- _PROBLEM STATEMENT_:
Reproduce the material below verbatim, with the pictures left out.

- _PROVIDED RECORDS_:
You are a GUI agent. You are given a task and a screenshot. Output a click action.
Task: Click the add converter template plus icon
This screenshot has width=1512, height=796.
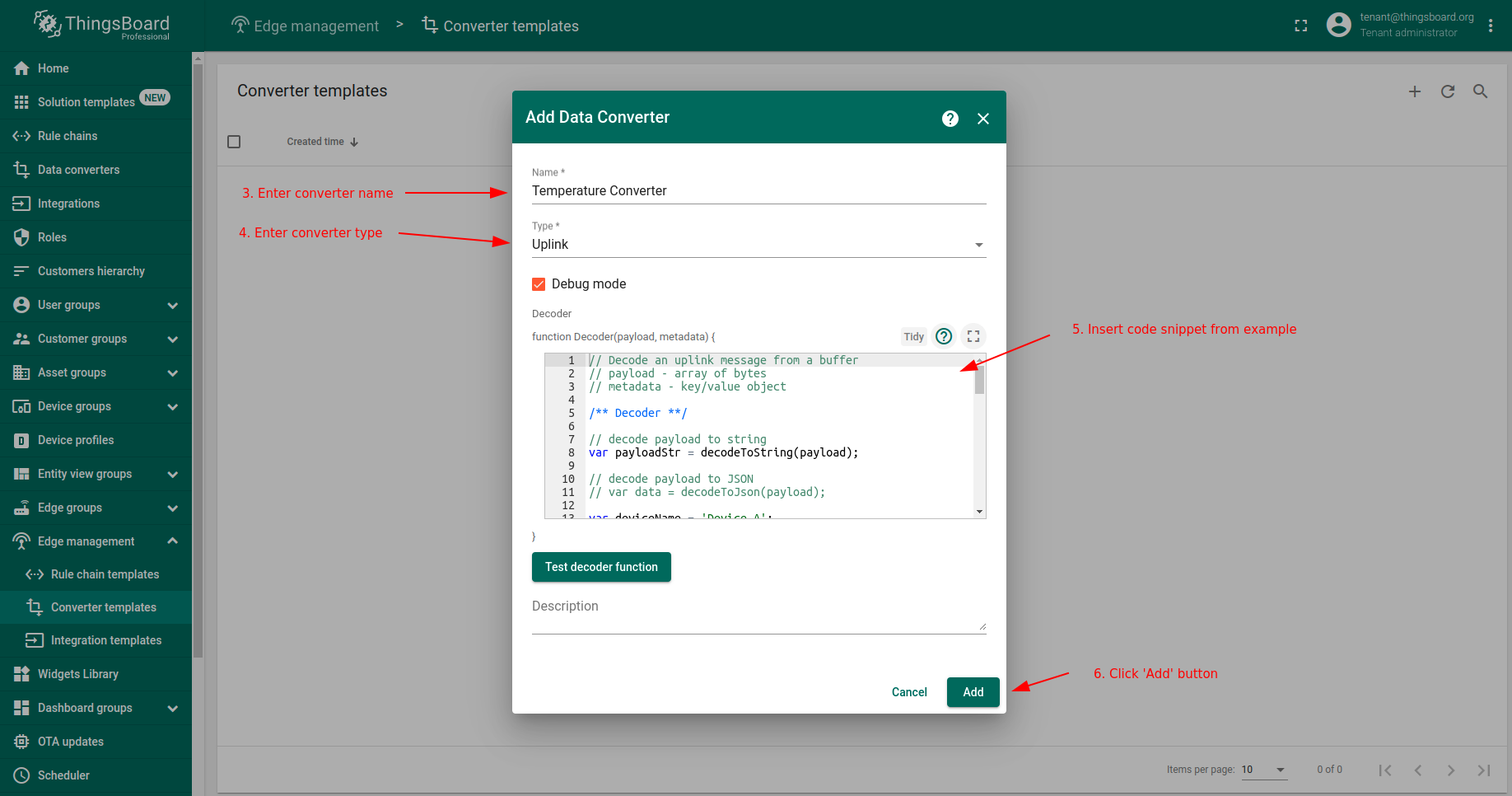point(1414,91)
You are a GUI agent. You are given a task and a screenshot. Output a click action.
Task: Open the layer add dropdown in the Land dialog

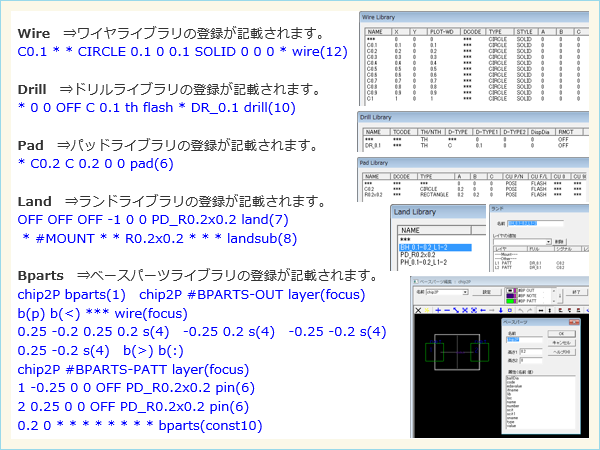coord(548,242)
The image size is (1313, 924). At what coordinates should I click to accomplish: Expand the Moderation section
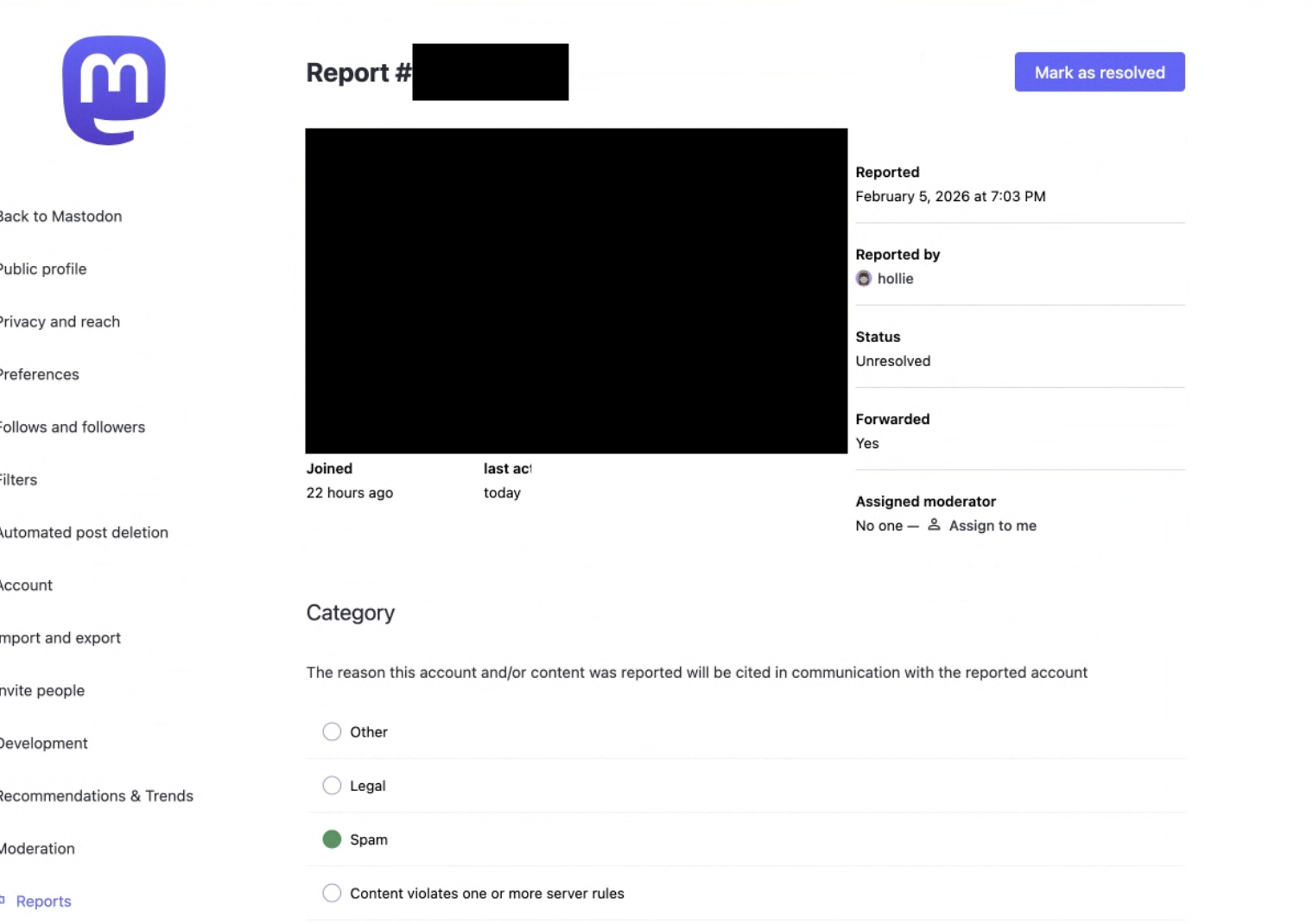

- _EXERCISE SOLUTION_:
You are a GUI agent. You are given a task and a screenshot. Output a click action.
Task: Click the add converter template plus icon
This screenshot has width=1512, height=796.
point(1414,91)
You are a GUI agent. You are given a task and a screenshot. Output a click action.
Task: Open the layer add dropdown in the Land dialog

coord(548,242)
The image size is (1313, 924). At what coordinates should I click to accomplish: Expand the Moderation section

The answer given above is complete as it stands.